On April 20, 2016, the European Union filed a formal antitrust complaint alleging that Google used its leverage over Android device vendors to require the mandatory bundling of its proprietary software, which hindered the ability of competing search providers to be integrated into Android and that barring vendors from producing devices running forks of Android both constituted anti-competitive practices. In June 2018, the European Commission determined a $5 billion fine for Google regarding the April 2016 complaints.
In August 2016, Google was fined US$6.75 million by the Russian Federal Antimonopoly Service under similar allegations by Yandex. On April 16, 2018, Umar Javeed, Sukarma Thapar, Aaqib Javeed vs. Google LLC & Ors. resulted in the Competition Commission of India ordering a wider investigation into alleged anti‑competitive business practices related to Android. The investigations arm of the CCI should complete the wider probe in the case within 150 days, the order said, though such cases at the watchdog typically drag on for years. The CCI also said the role of any Google executive in the alleged abuse of the Android platform should also be examined. Google was fined $275 million in 2023 by the Indian government for issues related to Android and for pushing developers to use its in-app payment system.

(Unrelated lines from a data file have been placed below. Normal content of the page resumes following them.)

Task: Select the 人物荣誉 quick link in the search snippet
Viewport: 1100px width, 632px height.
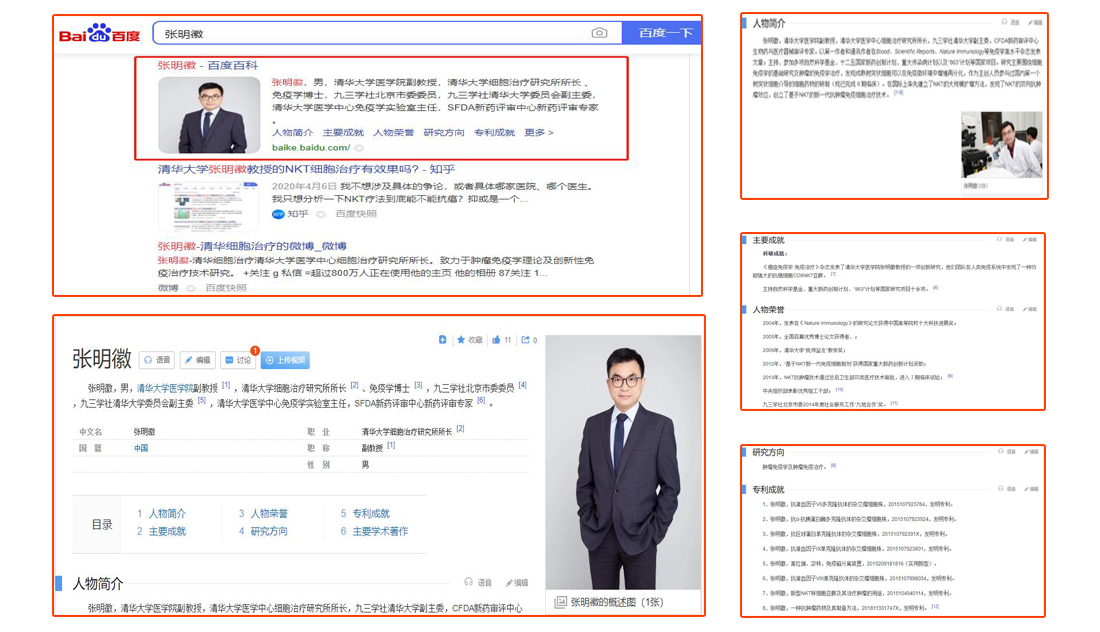Action: (393, 132)
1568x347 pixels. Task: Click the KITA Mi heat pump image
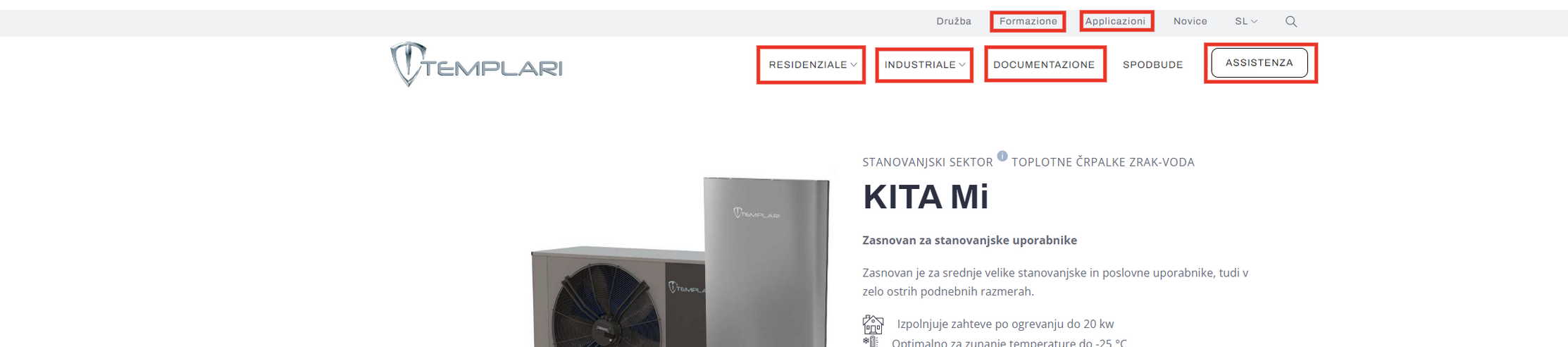680,261
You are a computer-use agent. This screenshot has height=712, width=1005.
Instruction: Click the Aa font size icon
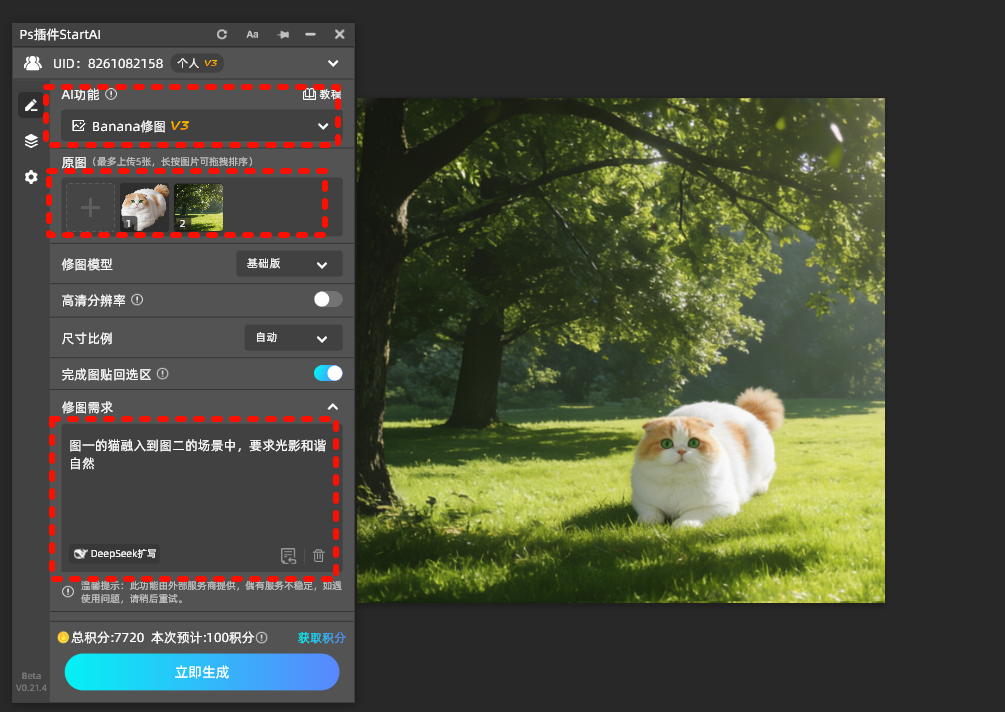252,34
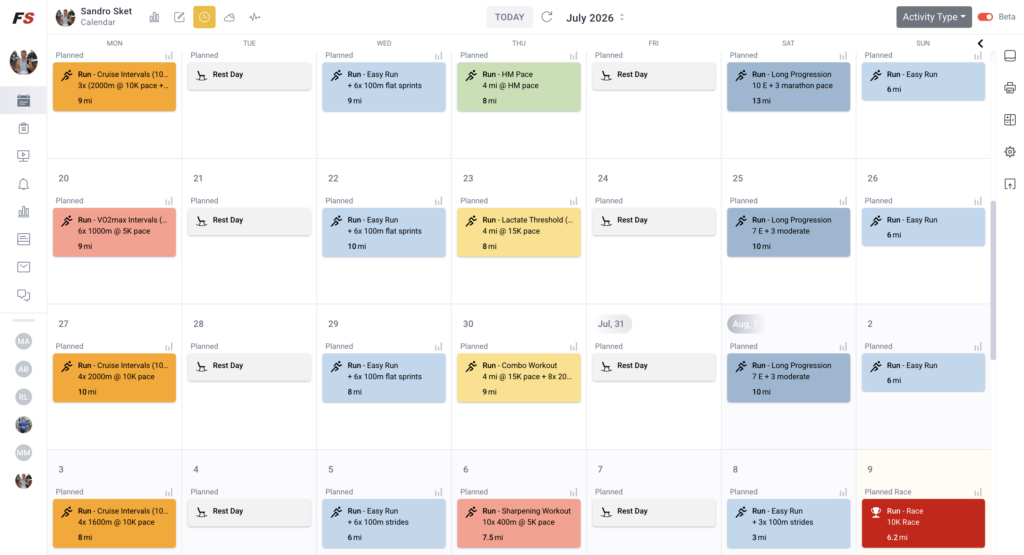The width and height of the screenshot is (1024, 555).
Task: Select the highlighted clock icon in toolbar
Action: click(x=204, y=17)
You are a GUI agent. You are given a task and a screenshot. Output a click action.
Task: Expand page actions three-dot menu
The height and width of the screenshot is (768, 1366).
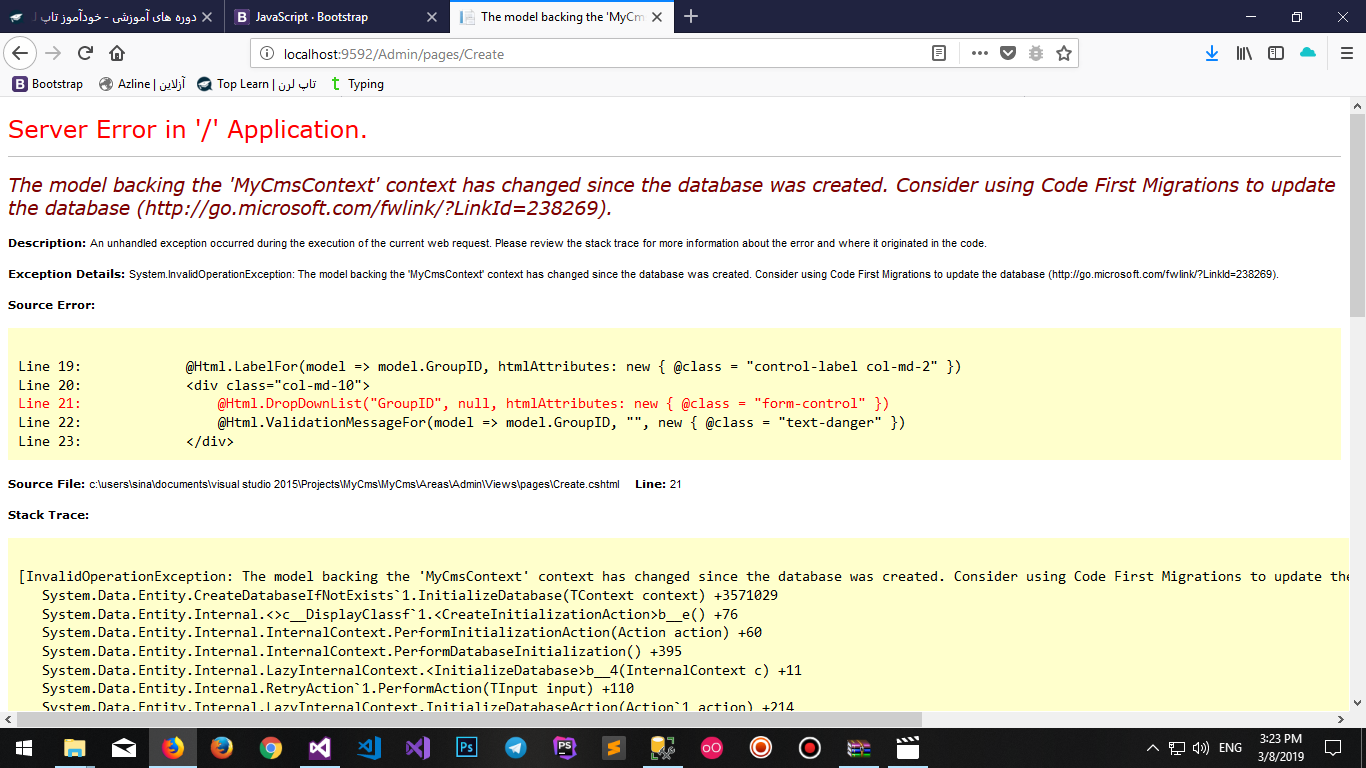click(979, 54)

"Jedi Blue" advertising market monopolization in collusion with Facebook

According to the group of 15 state attorneys general suing Google for antitrust issues, Google and Facebook entered into a price-fixing agreement termed Jedi Blue to monopolize the online advertising market and prevent the entry of the fairer header bidding method of advertisement sales on any major advertising platform. The agreement consisted of Facebook using the Google-managed system for bidding on and managing online ads in exchange for preferential rates and priority on prime ad placement. This allowed Google to retain its profitable monopoly over online ad exchanges, while saving Facebook billions of dollars on attempts to build competing systems. Over 200 newspapers have sued Google and Facebook to recover losses incurred by the collusion. Google admitted that the deal contained, "a provision governing cooperation between Google and Facebook in the event of certain government investigations." Google has an internal team called gTrade dedicated to maximizing Google's advertising profits, reportedly using insider information, price fixing, and leveraging Google's relative monopoly positions.